» Provided passage
┄┄┄┄┄┄┄┄┄┄┄┄┄┄┄┄┄┄┄┄
Asserts Lelouch, "It was an indispensable contribution, a type of little shove. I often put on the music at the same time as I began the camera, using it as a supplementary guide, and that became the best director the actors could have had."

Recreating D-Day—and a Happy Ending

Many years after his sad childhood, Fortin returns to the Guillaumes’ inn as an adult, accompanied by three criminal accomplices, known as Addition, Blame and Bonnard (Ticky Holgado, Antoine Dulery and Jacques Bonnot). Fortin is pained by the memories of the treatment that sent his mother to her death, and determined to confront the brutal innkeepers who were responsible. But once he arrives he learns that the Guillaumes have died and their son and grandson, a much kinder duo, now run the inn.

After spending the night at the inn, Fortin’s group awakes to discover Allied ships lining the horizon. Though they are thrilled by this development, their happiness quickly turns to terror as they find themselves the target of a vicious shelling. Fortin once again demonstrates heroism in, ironically, defending the inn.
┄┄┄┄┄┄┄┄┄┄┄┄┄┄┄┄┄┄┄┄
» Check your understanding
1 – Transcribe the part of the passage on Fortin and the inn that opens with the words containing "Many years after" and closes with "run the inn.".
2 – Summarize the passage on Fortin and the inn in two sentences.
3 – Write the next part of the passage on Fortin and the inn, starting after its last sentence.
The records that come next are separate material, unrelated to the passage on Fortin and the inn.

» Information
┄┄┄┄┄┄┄┄┄┄┄┄┄┄┄┄┄┄┄┄
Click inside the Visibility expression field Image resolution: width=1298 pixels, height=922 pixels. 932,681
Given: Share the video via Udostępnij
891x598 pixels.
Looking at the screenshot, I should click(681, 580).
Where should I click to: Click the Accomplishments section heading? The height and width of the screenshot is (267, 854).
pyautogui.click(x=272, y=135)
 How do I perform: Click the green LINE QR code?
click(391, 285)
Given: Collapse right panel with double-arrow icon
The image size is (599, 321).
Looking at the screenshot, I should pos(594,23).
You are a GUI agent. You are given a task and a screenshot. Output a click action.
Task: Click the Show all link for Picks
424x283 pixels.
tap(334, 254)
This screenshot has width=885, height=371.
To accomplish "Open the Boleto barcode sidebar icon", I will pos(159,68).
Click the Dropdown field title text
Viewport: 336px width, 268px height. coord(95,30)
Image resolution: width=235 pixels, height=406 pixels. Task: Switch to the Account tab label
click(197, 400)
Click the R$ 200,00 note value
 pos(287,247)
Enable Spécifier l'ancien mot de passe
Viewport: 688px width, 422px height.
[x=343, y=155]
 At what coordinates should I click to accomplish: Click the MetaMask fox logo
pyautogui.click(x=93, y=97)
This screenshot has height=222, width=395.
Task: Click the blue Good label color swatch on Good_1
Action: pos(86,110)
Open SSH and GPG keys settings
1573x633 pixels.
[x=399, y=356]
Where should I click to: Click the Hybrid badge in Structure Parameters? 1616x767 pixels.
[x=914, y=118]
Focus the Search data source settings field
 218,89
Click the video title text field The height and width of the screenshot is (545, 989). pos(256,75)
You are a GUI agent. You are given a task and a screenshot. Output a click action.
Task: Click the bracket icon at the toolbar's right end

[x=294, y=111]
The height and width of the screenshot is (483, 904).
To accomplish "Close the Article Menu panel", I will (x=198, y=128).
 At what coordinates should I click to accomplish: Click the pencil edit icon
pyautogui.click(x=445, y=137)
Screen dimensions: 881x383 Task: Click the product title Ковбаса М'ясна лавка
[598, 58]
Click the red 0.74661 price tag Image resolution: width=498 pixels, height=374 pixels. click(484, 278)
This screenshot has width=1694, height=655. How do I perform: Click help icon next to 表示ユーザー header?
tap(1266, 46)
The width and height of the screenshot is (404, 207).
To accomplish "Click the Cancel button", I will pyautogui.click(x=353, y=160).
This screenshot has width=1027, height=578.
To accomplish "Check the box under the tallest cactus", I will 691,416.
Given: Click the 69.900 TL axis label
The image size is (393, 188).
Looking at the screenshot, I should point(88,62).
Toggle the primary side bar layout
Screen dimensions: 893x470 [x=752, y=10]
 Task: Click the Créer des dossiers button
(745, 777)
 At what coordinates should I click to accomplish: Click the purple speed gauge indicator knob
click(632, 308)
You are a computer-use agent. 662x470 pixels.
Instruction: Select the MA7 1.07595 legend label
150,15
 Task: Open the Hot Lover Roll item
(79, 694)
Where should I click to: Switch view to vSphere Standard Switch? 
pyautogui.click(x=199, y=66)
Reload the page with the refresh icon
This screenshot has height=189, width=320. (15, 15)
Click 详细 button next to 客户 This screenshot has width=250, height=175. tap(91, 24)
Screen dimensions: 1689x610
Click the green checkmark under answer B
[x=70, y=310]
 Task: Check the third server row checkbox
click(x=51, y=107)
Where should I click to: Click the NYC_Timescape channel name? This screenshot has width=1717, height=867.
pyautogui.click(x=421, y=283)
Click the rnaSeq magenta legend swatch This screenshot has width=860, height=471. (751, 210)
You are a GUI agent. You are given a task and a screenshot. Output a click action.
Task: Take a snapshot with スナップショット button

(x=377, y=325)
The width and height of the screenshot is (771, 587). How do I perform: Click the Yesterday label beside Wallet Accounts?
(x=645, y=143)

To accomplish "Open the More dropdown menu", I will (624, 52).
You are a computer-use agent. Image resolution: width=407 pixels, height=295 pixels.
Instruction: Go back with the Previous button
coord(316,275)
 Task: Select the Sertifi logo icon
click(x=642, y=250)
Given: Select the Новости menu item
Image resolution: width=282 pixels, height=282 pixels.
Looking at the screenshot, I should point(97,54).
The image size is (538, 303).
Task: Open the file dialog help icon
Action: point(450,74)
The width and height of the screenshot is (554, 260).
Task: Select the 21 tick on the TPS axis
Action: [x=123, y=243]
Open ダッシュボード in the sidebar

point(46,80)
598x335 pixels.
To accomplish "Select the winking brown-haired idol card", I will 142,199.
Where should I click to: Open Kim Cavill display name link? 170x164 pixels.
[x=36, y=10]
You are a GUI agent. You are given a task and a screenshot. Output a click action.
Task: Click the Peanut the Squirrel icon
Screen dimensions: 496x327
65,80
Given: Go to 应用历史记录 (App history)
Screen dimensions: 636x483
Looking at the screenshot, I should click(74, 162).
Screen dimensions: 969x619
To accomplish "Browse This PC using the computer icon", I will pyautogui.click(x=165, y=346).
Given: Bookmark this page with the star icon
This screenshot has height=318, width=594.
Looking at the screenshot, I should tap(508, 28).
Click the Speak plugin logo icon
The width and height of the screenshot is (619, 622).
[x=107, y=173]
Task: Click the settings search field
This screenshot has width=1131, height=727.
┄┄┄┄┄┄┄┄┄┄┄┄┄┄┄┄┄┄┄┄
» Responses per task
1 –
Many years after his sad childhood, Fortin returns to the Guillaumes’ inn as an adult, accompanied by three criminal accomplices, known as Addition, Blame and Bonnard (Ticky Holgado, Antoine Dulery and Jacques Bonnot). Fortin is pained by the memories of the treatment that sent his mother to her death, and determined to confront the brutal innkeepers who were responsible. But once he arrives he learns that the Guillaumes have died and their son and grandson, a much kinder duo, now run the inn.

2 – As an adult, Fortin returns to the Guillaumes' inn with three criminal accomplices, determined to confront the innkeepers whose treatment sent his mother to her death. He finds that they have died and that their kinder son and grandson now run the inn, and after a night there his group comes under vicious shelling as Allied ships line the horizon, with Fortin ironically defending the inn.

3 –
Lelouch was aided in the immense undertaking of filming this sequence by real life: the actual 50thth anniversary commemoration of D-Day was being assembled, and it included many period warships anchored on the coast. However, the film’s shelling sequence, which involved setting numerous explosive charges, could only be filmed once—it had to come off perfectly.

After many rehearsals, the cast embarked on what felt like an actual re-enactment of D-Day, including Fortin’s brave rescue of the innkeeper’s young son. Miraculously, the sequence went almost without a hitch.

The inn where Fantine and Henri live, "Chez Guillaume," was constructed from a 90-year-old fisherman’s house at the foot of the Viller-sur-Mers cliffs in northern France. The elaborate nature of this set was particularly important to Lelouch, since he planned to use this same setting a second and even a third time within the film. As events developed, however, the inn, though it was used again, became the site for an unexpected but emotional sequence in the story—and a new site for the film’s conclusion.

Then, to Lelouch’s dismay, only days later, a mysterious fire burned the inn, a huge and complex set containing innumerable props and pieces of technical materials, to the ground. In the midst of his shock, though, the director managed to film the destruction and, ultimately, to use it in the movie.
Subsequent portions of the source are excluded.